As dunas como ventres onde tudo se diluia na sua infinita brancura e suavidade. O mundo abafado pelo eco e o rumor do vento de encontro às rochas e às casas - corpos alvos e solitários num caminho de ninguém.
Dizias que pensavas que o Mundo quase nos podia deixar assim e esquecer-se de nós - suspensos no tempo que já não acompanhamos. Ficavas a ver-me dormir. Eu já acordado mas, sem que o notasses, a ver desenhar-se no teu rosto esse carinho imenso que transbordava do teu olhar meigo. Acordavas-me, por vezes, com um beijo semeado na minha testa ou na minha boca. E podia ver os teus olhos mais de perto e segurar-te no rosto enquanto esse imenso clarão e enchente sem nome e sem palavras me arrasavam o peito.
Sorrias porque eu nada dizia - as minhas mãos agarrando com força a delicada luz do teu rosto feliz.

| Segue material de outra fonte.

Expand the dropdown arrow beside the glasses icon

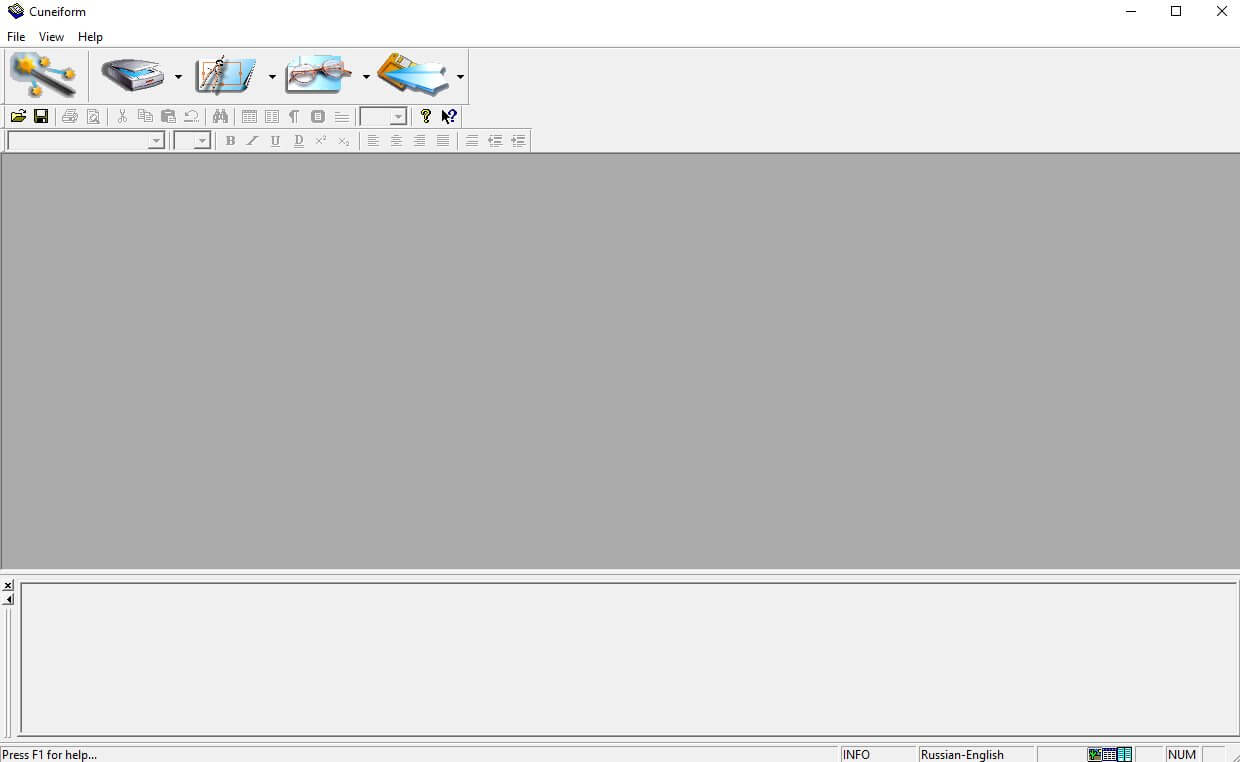click(x=366, y=77)
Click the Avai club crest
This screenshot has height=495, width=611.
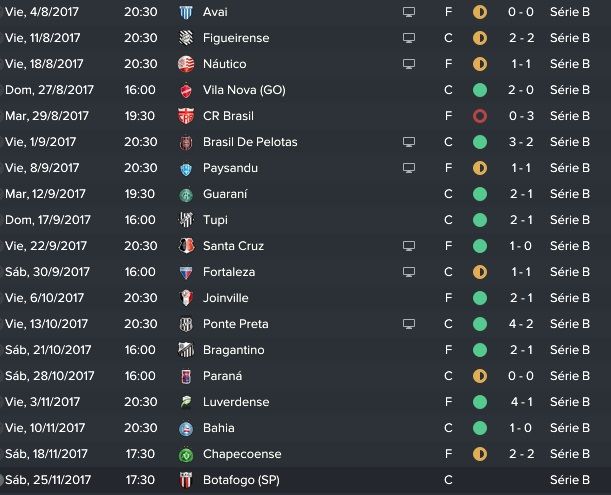click(186, 12)
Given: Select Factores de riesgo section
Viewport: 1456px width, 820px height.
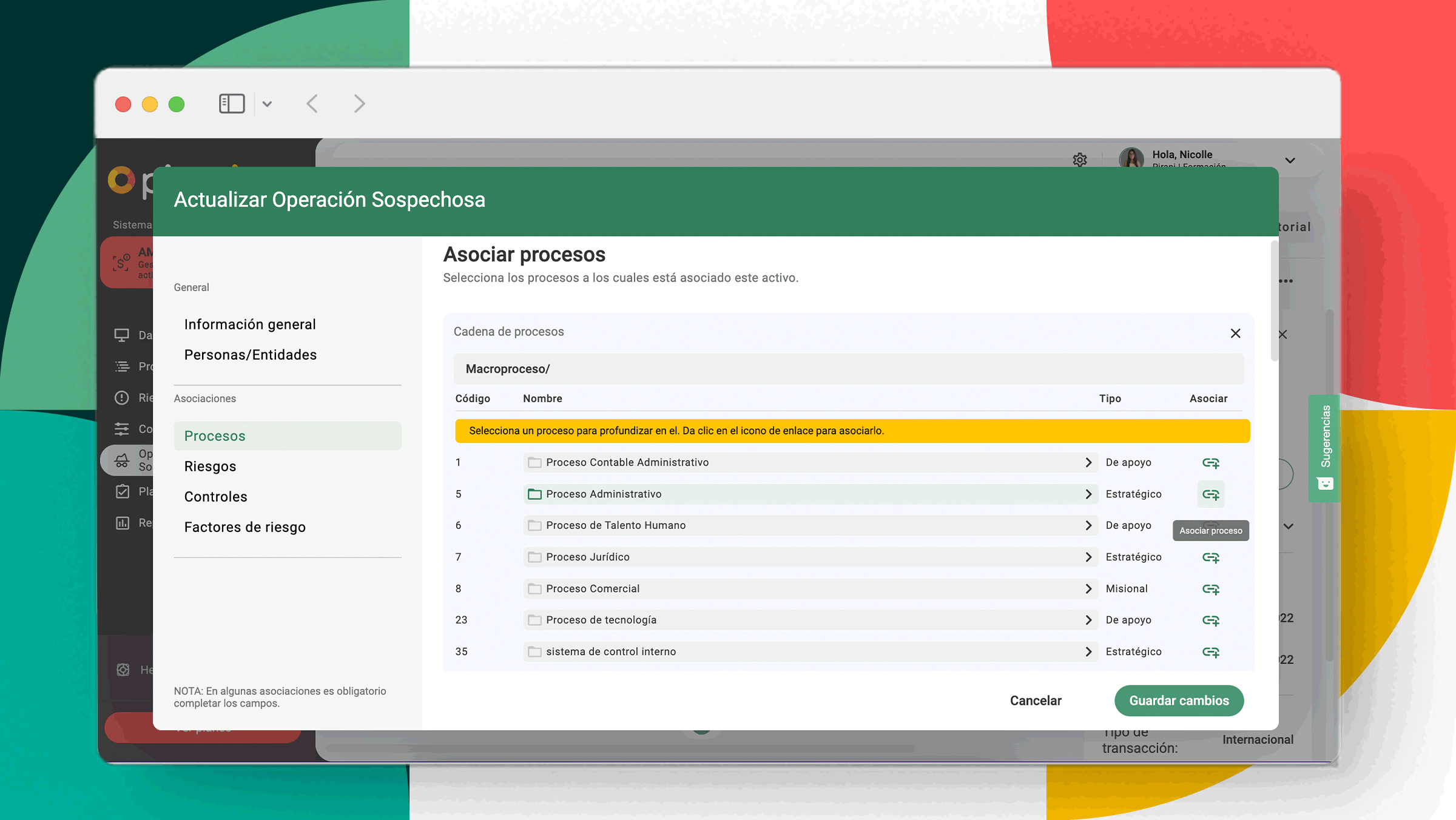Looking at the screenshot, I should point(245,527).
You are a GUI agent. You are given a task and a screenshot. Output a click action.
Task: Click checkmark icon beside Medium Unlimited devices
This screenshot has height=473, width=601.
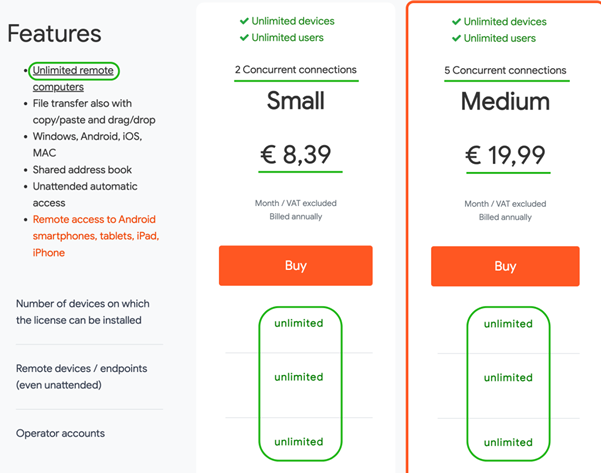[456, 22]
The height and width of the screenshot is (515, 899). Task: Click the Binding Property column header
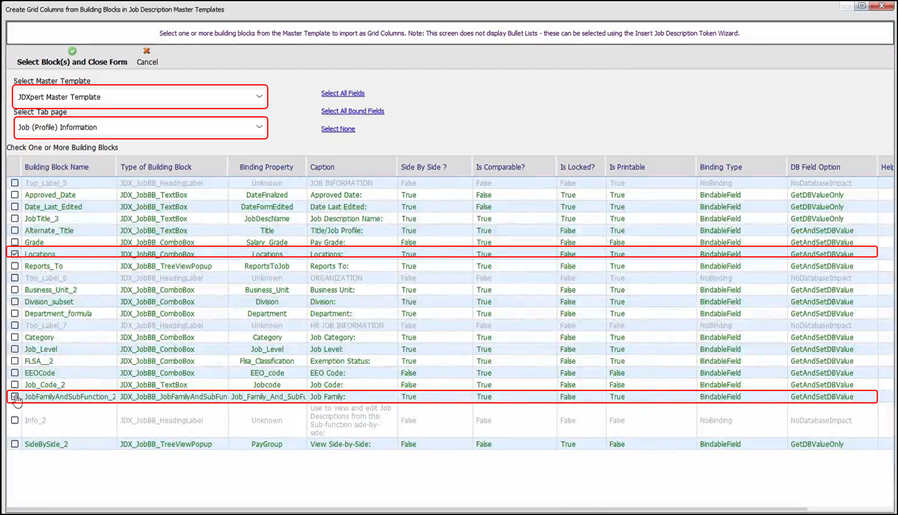pyautogui.click(x=266, y=167)
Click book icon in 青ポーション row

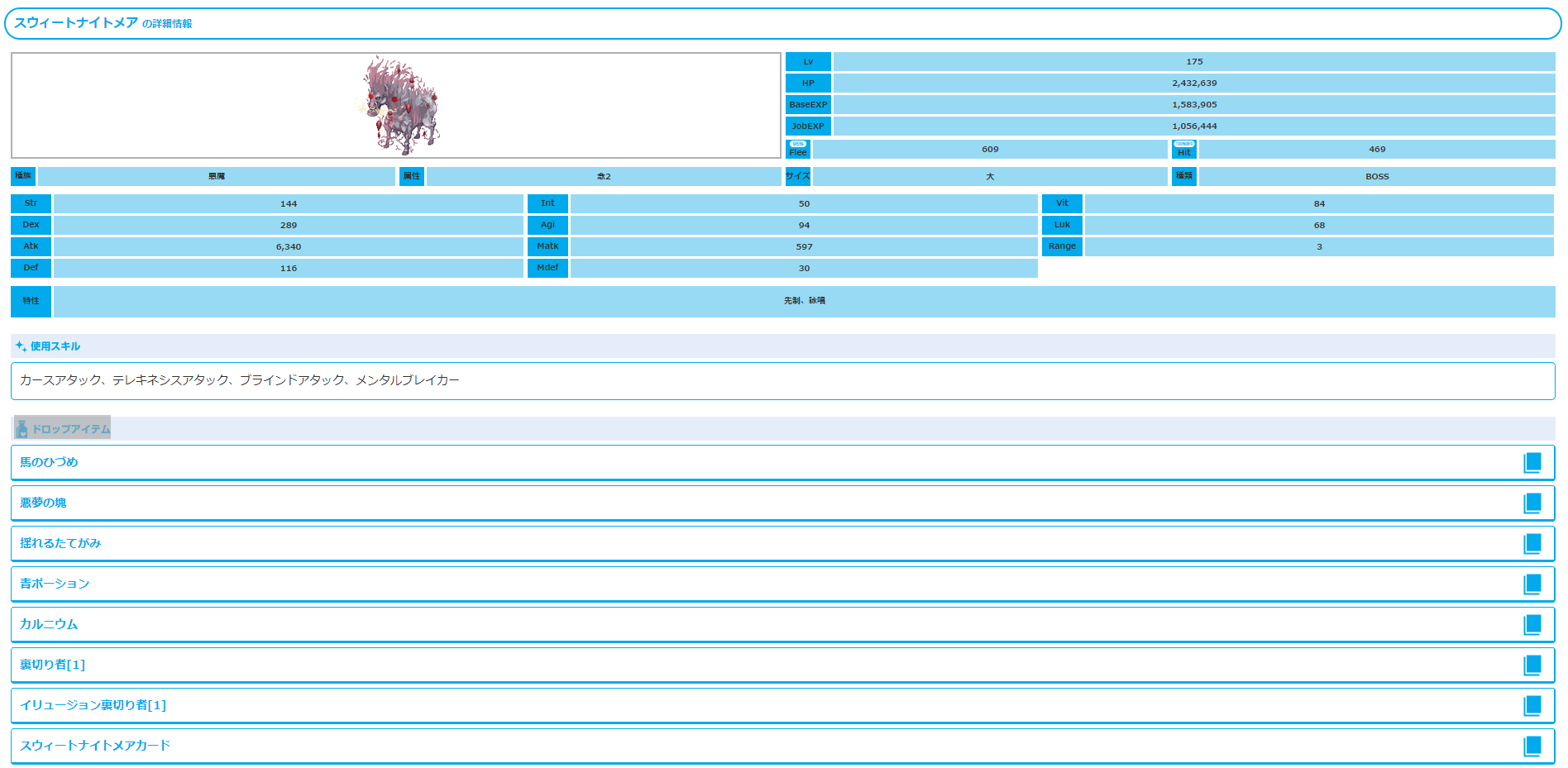1532,584
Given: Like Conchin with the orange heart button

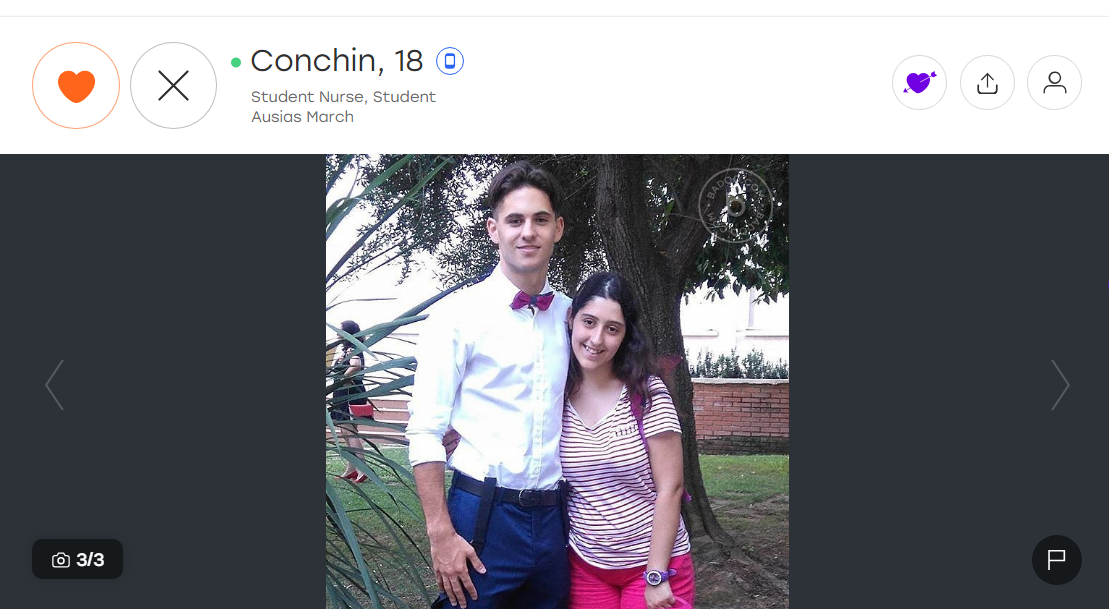Looking at the screenshot, I should [x=76, y=86].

Eram largos os dias e a vida nessa nudez frontal da total ausência de ruído que ocupasse o espaço entre nós. Eu sentia o teu pulso no beijar suave do teu suspirar junto ao meu ombro.
O amor é sempre uma forma de arrogância e de desprendimento do mundo. Nada importava ali - o ruído e as luzes apagadas sob o manto escuro de uma noite quente e funda. E, embora o mundo fosse como as ondas que apagavam e engoliam as promessas escritas na areia fina daquela praia, eu escreveria sempre bem fundo na areia da tua pele as palavras do meu amor por ti.